傅介子心裡面暗自決定,等大月氏的事情一了,自己怎麼也要趕去一趟大夏國,到時候無論如何是騙是搶也要將星聖女搬回長安去。
在這裡歇了一個晚上,第二天中午的時候,派出去探路的回來了,嬀水以西一百二十里那裡有大夏國的駐軍,從那裡過嬀水最爲安全。摩柯頭陀和潘幼雲兩人要去身毒,身毒在大夏的東南部,所以兩人也要和火教的人一起去大夏國,再折道回身毒。
想到分別在即,傅介子也很失落,但他和星聖女有言不先,此時不過是再訴訴心情,倒是關於蘇巧兒的事情,據測蘇巧兒已經到了大夏國的南部,所以蘇老爹是一定要去大夏的,霍儀畢竟是漢人使團的一員,所以他是必須留下的,陸明要護衛傅介子的安全,也不便離開,所以元通想到這些便提出由他前去。
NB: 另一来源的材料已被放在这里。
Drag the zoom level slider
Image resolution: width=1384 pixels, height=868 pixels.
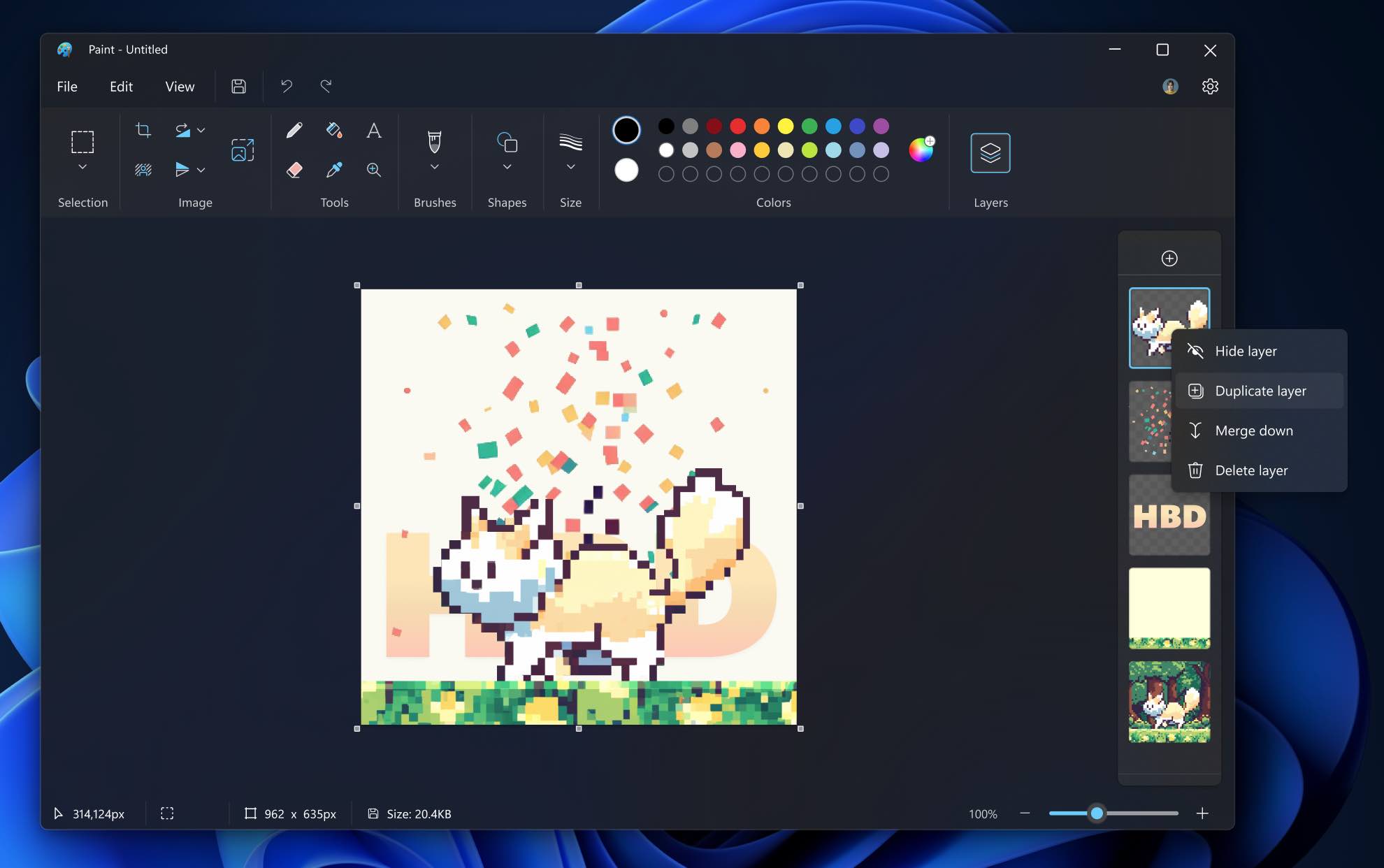click(1098, 813)
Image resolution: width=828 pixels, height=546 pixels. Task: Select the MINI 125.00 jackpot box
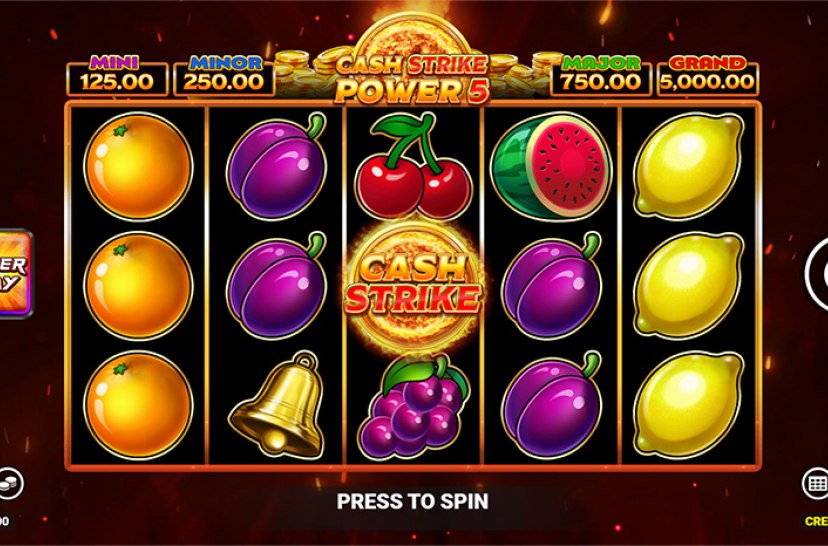coord(117,76)
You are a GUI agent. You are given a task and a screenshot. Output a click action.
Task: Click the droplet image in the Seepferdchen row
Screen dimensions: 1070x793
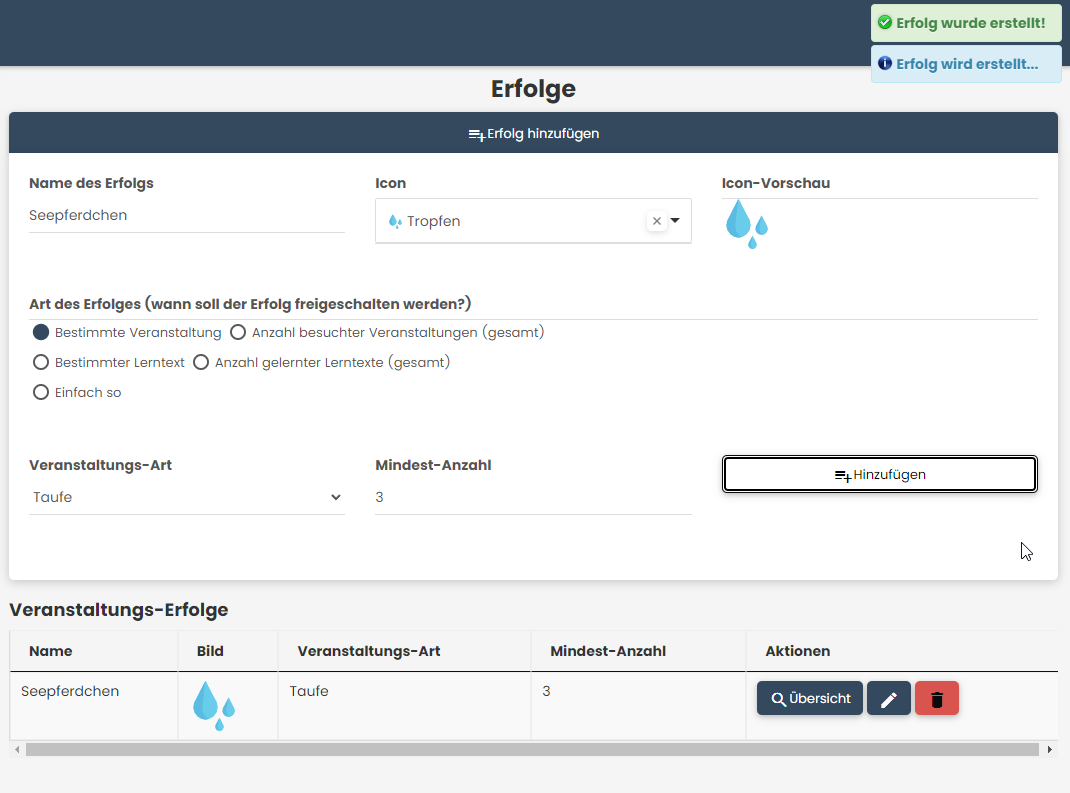(x=213, y=705)
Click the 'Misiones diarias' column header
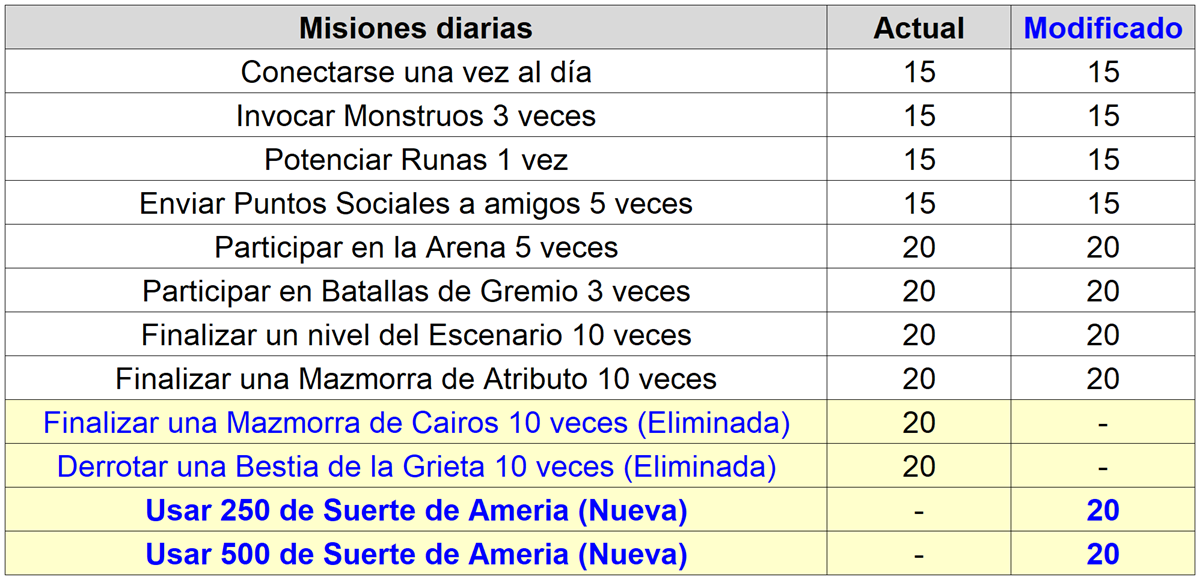 [x=416, y=28]
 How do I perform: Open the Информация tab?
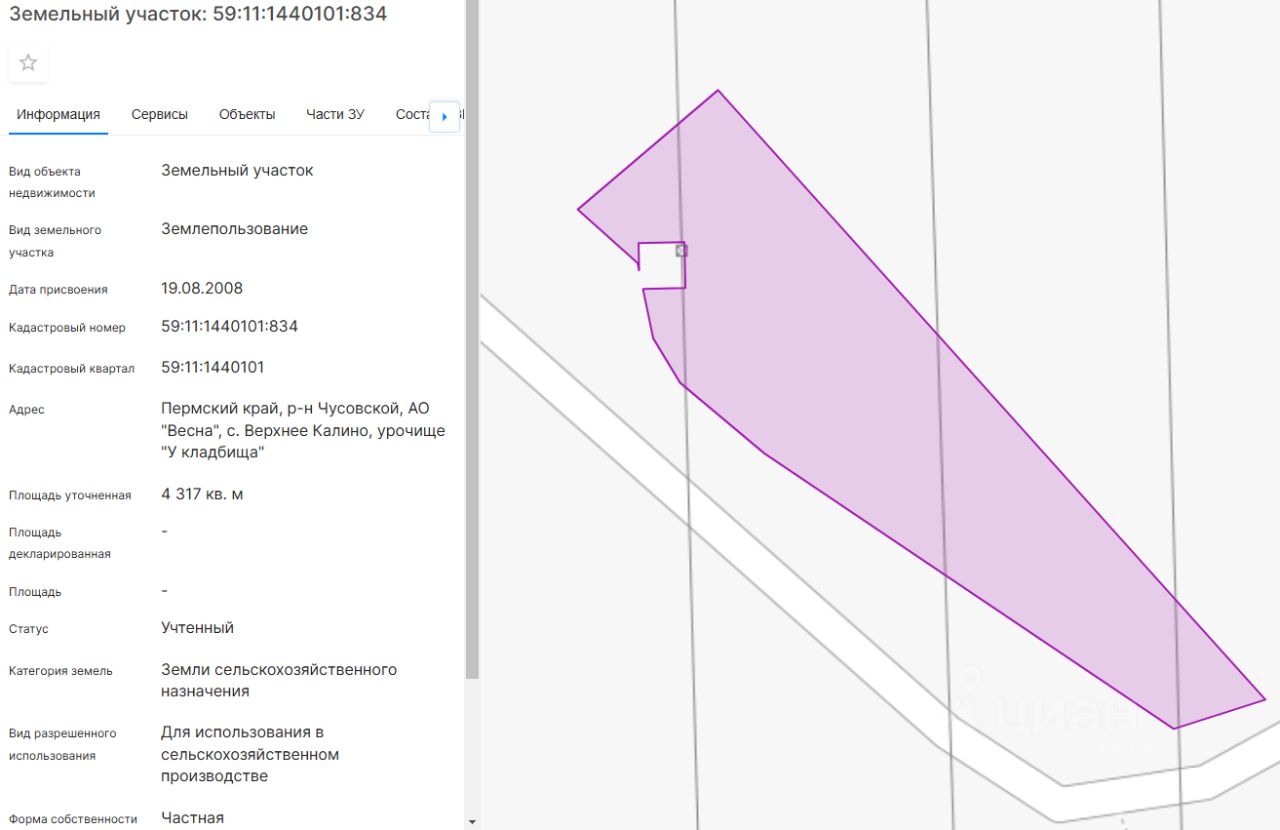(58, 114)
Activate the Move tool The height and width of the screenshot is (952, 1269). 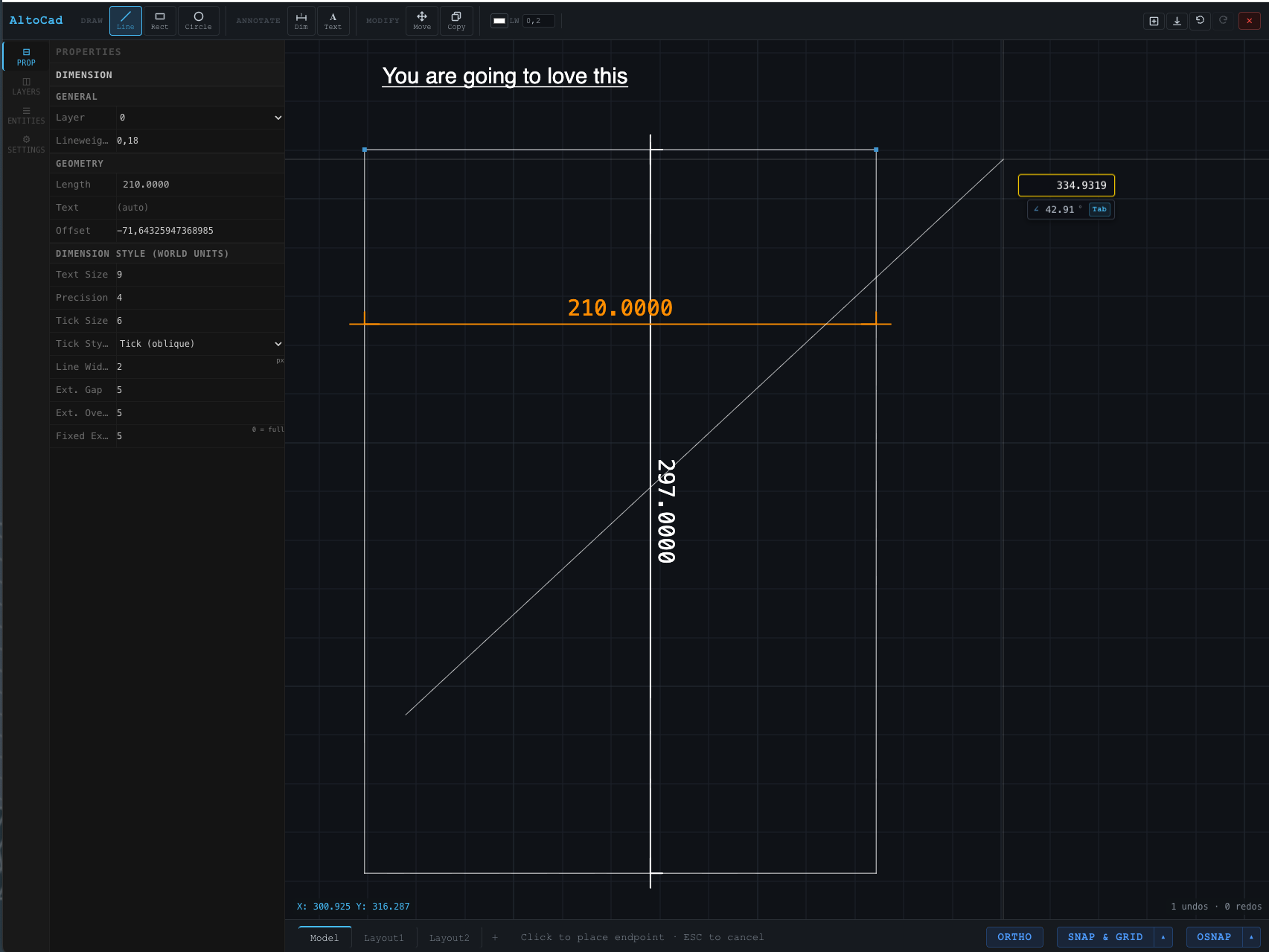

傅介子早就有這個意思,只是不便說出口,聽元通這麼說也就釋懷了,笑道:“有勞師叔了。”說完又和元通單獨說了一會兒,達成了“地下協議”,如果事有突然,與元通無法相會的話,由元通幫他將星聖女拐到長安去,作爲報答和尊師重教,如果元通不方便,傅介子到蒲犁將天聖女蘇維帶回。
想到火教的兩個聖女可能在這一協議下面全軍覆沒,兩人都不由嘿嘿一笑,死道友不死貪道,火教是死是活關他們屁事。
星聖女當然不知道兩人暗地裡起了這麼個壞主意,但有元通相伴,這個可以說是自己的姐夫,又可以說是自己的師叔,多了個身份雖然有點兒亂,但又親切了一分,所以她也顯得很高興。
兀難等幾個長老見終於可以迴歸故土了,都顯得很激動,再加上尋找蘇巧兒的事情宜急不宜緩,所以他們提議馬上啓程。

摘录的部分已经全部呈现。